Hidden in the back corner of the Toyota display is a silver Tundra pickup, that were it not covered in decals, wouldn’t stand out at all. In a stroke of marketing genius and uncharacteristic bravado, Toyota actually hitched this thing to 132,675 kg – that’s 292,500 pounds – of space shuttle Endeavour and trailer, and then towed it approximately 100 yards over a highway overpass deemed unsafe for the proper tow tractor. Probably any similar full-size pickup could have done it, but this one actually did. That’s pretty cool.
At a pre-show event for the Corvette, GM had the car under wraps on stage. Usually there’s a presentation and then the blanket gets pulled off, and so throughout the music and videos, everyone watched that car cover. When the speeches were over, the music got louder and we all focused our cameras, waiting for the car to be uncovered. So no one noticed the real Corvette until it came out from behind and drove around the cloaked car. Auto reveals are generally all the same, so it was fun to be completely surprised by this one.
What impressed me about the Detroit Auto Show was how big it was — the main building of Cobo Hall covered over 18 acres. Thousands of journalists from all over the world were there for two full days.
I spotted the Reverend Jesse Jackson, actor Danny Glover was protesting something outside, and Mercedes new E-class was driven onto the stage by actors Diane Kruger and Joshua Jackson accompanied by Bruce Hornsby playing, “The Way It Is.” Cool.
It was a true glitz fest and proved that Detroit is back.
My grandfather’s cousins, two gentlemen named George and Hal Robson, were big time racers back in the 1940s: So much so that George won the first Indianapolis 500 following the Second World War, in 1946. George was killed in a racing crash just a few months later. I have never been to Indy, so I was super excited to find that Honda had the Borg-Warner Trophy, awarded to the winner, on display in their show stand. It was a proud moment when I found my distant relative’s face and name on the historic trophy. What’s really interesting is that the Robson family came to Canada in 1924 and settled in Toronto. George was three at the time and Hal was born in Toronto. Hal Robson was also in that 1946 Indy 500, making him the first Toronto-born driver to race at Indianapolis. The family moved to the U.S. when George was 15 and Hal was 12. The boys got into racing seven years later.
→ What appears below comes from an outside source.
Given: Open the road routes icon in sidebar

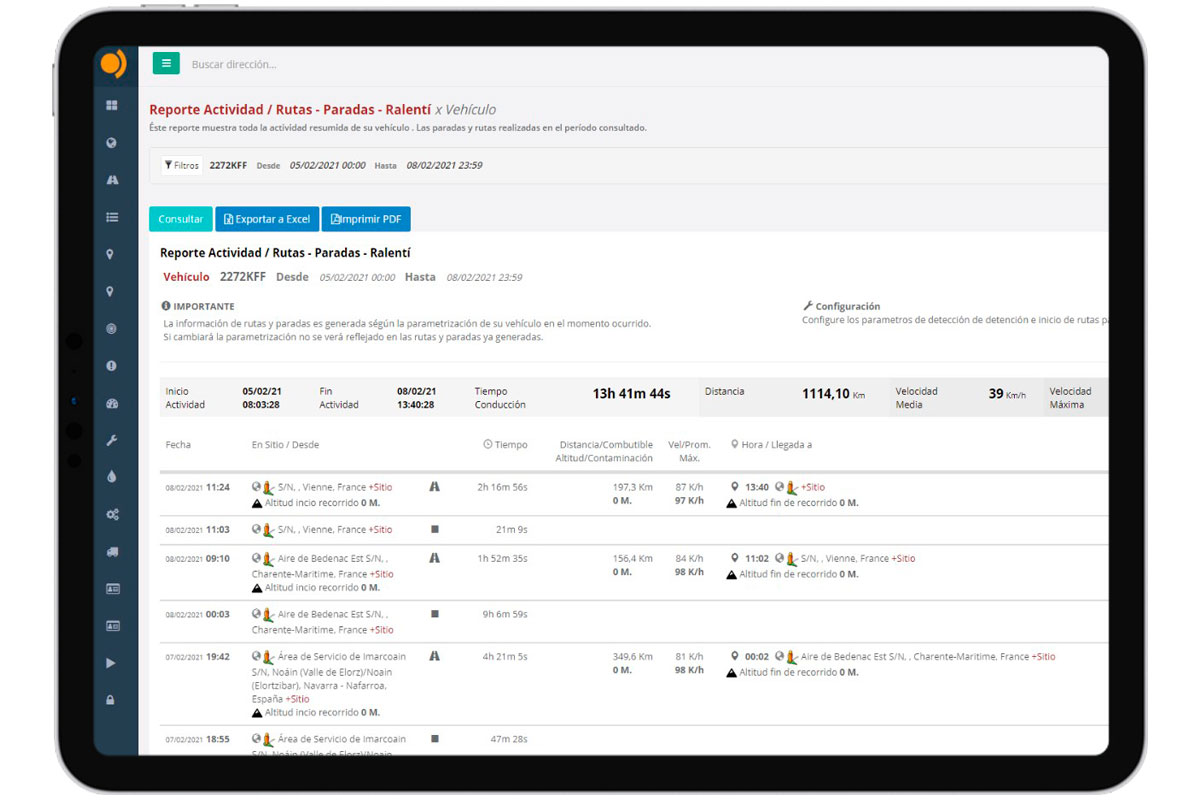Looking at the screenshot, I should click(112, 180).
Creativity. That’s what impressed me at the North American International Auto Show. The creativity that goes into the design of a car, the design of the display booth, the music that accompanies the videos, the lighting on the stages and cars, and even the way foam is stenciled onto a cappuccino to represent a car logo.
The auto show is a big celebration of creativity. You don’t have to love cars to be enthralled by how a brilliant idea moves from the brain to a note pad and to a booth in Detroit. It’s human power, not horsepower.
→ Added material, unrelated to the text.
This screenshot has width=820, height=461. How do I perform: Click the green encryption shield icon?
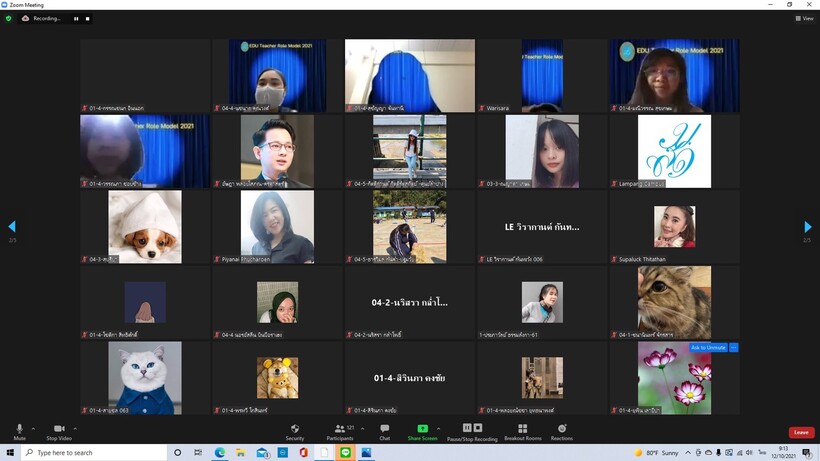point(9,18)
I’m a sucker for smooth, gorgeous style, so my highlight at this year’s Detroit auto show was Hyundai’s HCD-14 Genesis concept.
No, it’s not a “green” car: Under the hood lurks a five-litre V8 engine, whose minimal nods to efficiency include direct injection and dual continuously variable valve timing. I’d prefer a more environmentally benign power plant.
But those lines! Hyundai says the premium sports sedan, “conveys a fluidic-precision, liquid-metal design language.” Whatever that means.
I simply say it’s beautiful, like watching deep, dark water flow hypnotically along Northern Ontario’s Albany River.